A Europa foi invadida por manifestações de agricultores. Protestos de agricultores não são novidade, mas uma nova frente de conflito parece ter emergido face às exigências do Green Deal e do compromisso de neutralidade carbónica assumido pela União Europeia. 

Em 2019, os agricultores dos Países Baixos bloquearam o país num protesto contra medidas para reduzir o uso de nitrogénio. O país é o maior poluente europeu de azoto, registando, há anos, níveis muito elevados de emissões. Em 2023, no ano mais quente de que há registo, os agricultores saíram às ruas de Madrid contra restrições do uso de água. Em França, centenas de agricultores conduziram tratores até Paris contra as restrições de pesticidas e outras imposições ambientais. Na Alemanha, o fim de subsídios ao diesel para a agricultura levou milhares a manifestarem-se no centro de Berlim. As manifestações intensificaram-se em 2024. Várias medidas do Green Deal, como a redução significativa no uso de pesticidas e a obrigação de dedicar pelo menos 4% das terras aráveis a usos não produtivos e de rotatividade de culturas, estão na base das manifestações.

Ao fim de alguns dias de manifestações, adiam-se políticas há muito tempo consideradas fundamentais no combate às alterações climáticas, como as medidas para regenerar os solos e aumentar a biodiversidade, que também está em crise, e a redução em 50% do uso de pesticidas. O vice-presidente da Comissão Europeia para o Green Deal justifica o adiamento com “uma série de eventos meteorológicos extremos, secas, inundações em várias partes da Europa” que teve um “efeito negativo na produção, na receita – e, claro, na diminuição da renda – para os agricultores”. 

Percebe-se que, no plano político, existam poucas alternativas ao recuo. O que não se percebe é a argumentação e a estratégia. Se algo a ciência nos diz é que eventos meteorológicos como secas prolongadas, chuvas intensas, inundações e fogos florestais devastadores vieram para ficar. Os eventos meteorológicos que “diminuíram a renda” dos agricultores não vão desaparecer em 2024, 2025, 2026 e seguintes. E o que vamos fazer nesses anos? Continuamos a adiar? 

Adiar vai agravar duas crises, a climática e a política, que se reforçam mutuamente. Os habitats na Europa já estão em mau estado, muitas culturas são afetadas por solos pobres, falta de água, poluição, perda de biodiversidade. Adiar só vai agravar as condições de futuro para a agricultura. Numa outra frente, os protestos dos agricultores resultam em ganhos eleitorais de partidos e movimentos populistas que prometem eliminar as restrições ambientais. Podemos adiar políticas, mas não conseguimos adiar o agravamento da crise climática e os seus efeitos na agricultura, que vai agravar a crise política e nos conduz a mais adiamentos. O círculo é tudo menos virtuoso. 

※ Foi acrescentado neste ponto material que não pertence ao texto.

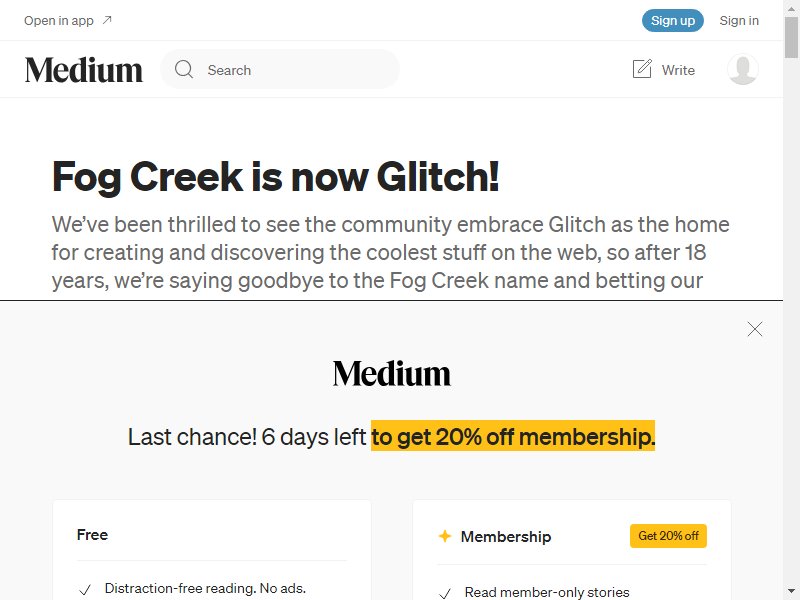
Task: Select the Membership plan card heading
Action: pos(506,536)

Temos de fazer melhor. Atuamos na frente regulatória, aprovamos leis para reduzir as emissões de gases com efeito de estufa, proteger a biodiversidade, preservar os recursos naturais e a capacidade de regeneração dos solos, mas estamos a falhar no envolvimento de cidadãos e agentes económicos. Regulamos muito, mas comunicamos mal a importância coletiva dos objetivos a alcançar. Impomos regulação ambiental e social às indústrias e às empresas, mas falhamos na coerência de liderar pelo exemplo. As entidades públicas europeias e nacionais deveriam ser as primeiras a comprar bens produzidos de acordo com a regulação ambiental e social, mas são as últimas. Aprovamos regulação ambiental para reduzir emissões de gases com efeito de estufa e, simultaneamente, incentivos financeiros ao uso de energias poluentes. 

Precisamos de mais coerência entre regulação e práticas públicas. Precisamos de ouvir mais, comunicar melhor. É urgente mais participação cidadã real nas decisões. É urgente trazer as novas gerações a lugares de decisão, diversificar a composição de fóruns nacionais e internacionais sobre o clima. É fundamental ativar o poder de mudança dos cidadãos, transformar informação em comunicação, trazer os cidadãos para o centro das políticas de combate às alterações climáticas. 

O ano de 2023 foi o ano mais quente registado, com a temperatura da Terra a atingir 1,48 oC acima do nível pré-industrial. Hoje sabemos que mais emissões significam mais aquecimento, mais fenómenos climáticos extremos, menos biodiversidade, menos solos produtivos, menos produção agrícola. Podemos continuar a adiar, mas o adiamento só vai agravar os problemas de todos, incluindo os dos agricultores.